AND SO LET ME -- I GUESS I AM HAVING A PROBLEM HERE, TRYING TO -- JUDGE BENTLY, IN HIS EVALUATION, HAS TO EVALUATE THE CREDIBILITY OF THE NEWLY-DISCOVERED EVIDENCE, CORRECT? THAT IS WHETHER OR NOT HE BELIEVED MR. HOLLINS'S VERSION OF THIS LADY HAVING ADMITTED TO HIM THAT SHE REALLY COULDN'T IDENTIFY HIM.
THAT'S CORRECT.
VERSUS -- AND PUT THAT INTO THE CONTEXT OF THAT PARTICULAR INFORMATION IS ADDED INTO WHAT WAS ACTUALLY PRESENTED AT THE TRIAL, WHETHER IT WOULD RESULT IN A DIFFERENT VERDICT.

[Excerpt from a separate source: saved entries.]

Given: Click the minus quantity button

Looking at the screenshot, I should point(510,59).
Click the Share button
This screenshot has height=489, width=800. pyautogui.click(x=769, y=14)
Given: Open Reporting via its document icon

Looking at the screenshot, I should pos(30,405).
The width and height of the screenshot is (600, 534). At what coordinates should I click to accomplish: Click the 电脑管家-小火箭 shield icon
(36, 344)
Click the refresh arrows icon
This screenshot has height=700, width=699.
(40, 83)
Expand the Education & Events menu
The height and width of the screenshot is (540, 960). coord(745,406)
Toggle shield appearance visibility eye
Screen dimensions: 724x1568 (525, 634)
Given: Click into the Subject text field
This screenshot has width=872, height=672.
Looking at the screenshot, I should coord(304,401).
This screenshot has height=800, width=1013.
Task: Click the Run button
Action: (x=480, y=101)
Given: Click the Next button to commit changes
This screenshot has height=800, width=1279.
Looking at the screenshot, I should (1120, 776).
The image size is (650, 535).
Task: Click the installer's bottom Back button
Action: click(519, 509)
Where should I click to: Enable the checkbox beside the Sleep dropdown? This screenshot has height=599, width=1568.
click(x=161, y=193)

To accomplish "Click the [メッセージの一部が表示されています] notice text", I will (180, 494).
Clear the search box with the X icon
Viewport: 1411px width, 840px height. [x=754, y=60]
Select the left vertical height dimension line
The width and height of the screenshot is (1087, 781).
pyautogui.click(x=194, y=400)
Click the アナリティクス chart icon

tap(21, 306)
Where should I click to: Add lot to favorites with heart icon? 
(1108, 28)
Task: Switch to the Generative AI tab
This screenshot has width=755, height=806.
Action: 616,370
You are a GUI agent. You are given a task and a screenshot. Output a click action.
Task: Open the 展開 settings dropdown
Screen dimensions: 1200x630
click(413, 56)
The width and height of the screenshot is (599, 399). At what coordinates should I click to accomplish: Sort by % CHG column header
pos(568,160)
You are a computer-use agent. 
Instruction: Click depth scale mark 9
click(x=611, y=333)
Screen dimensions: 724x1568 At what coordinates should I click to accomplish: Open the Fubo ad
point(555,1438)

THAT'S CORRECT. HE HAS TO EVALUATE THE EVIDENCE, AS IT IS, UP TO THAT POINT, INCLUDING THE IMPEACHING EVIDENCE OF THE NEWLY-DISCOVERED WITNESS.
BUT IT WOULD BE A HARD THING, AND UNDERSTANDING AND JUST TRYING TO SEE, AGAIN, HOW THE JUDGE IS TO DO THIS, IS THAT, AT THE ORIGINAL TRIAL, YOU HAVE SOMEONE TESTIFY WITHOUT IMPEACHMENT, AND NOW, SUBSEQUENTLY, WHAT WE FIND OUT, SAY THAT THE STATEMENT IS TO A RETIRED POLICE OFFICER, SOMEONE WHO HAS NO MOTIVE. IT WAS THE ORIGINAL INVESTIGATING OFFICER, AND THE PERSON SAYS, YOU KNOW, I TOLD YOU THIS IS WHAT THE OFFICER TESTIFIES, THAT THE PERSON SAYS, THAT SHE REALLY DIDN'T SEE IT. AT THAT POINT, YOU ARE GOING TO BE LOOKING AT AND SAYING IS HE -- AND SAYING SHE REALLY SAID IT AT THE TRIAL, SO IT IS STRONG TESTIMONY, BUT YOU ARE EVALUATING AT THE TRIAL HOW STRONG THIS IMPEACHMENT WOULD NOW BE, AND, AGAIN, HOW WOULD YOU CHARACTERIZE WHAT THIS TYPE OF IMPEACHMENT IS, VERSUS SOME OF THE OTHER CASES WHERE WE HAVE SAID, WELL, SOMETHING IS MERELY IMPEACHING, AND THAT THAT, ALONE, ISN'T GOING TO BE ENOUGH TO GRANT A NEW TRIAL? CAN YOU GIVE US SOME ASSISTANCE IN HOW, FOR THE PURPOSE OF ADVISING TRIAL COURTS, HOW THEY ARE TO LOOK AT THE IMPEACHING EVIDENCE?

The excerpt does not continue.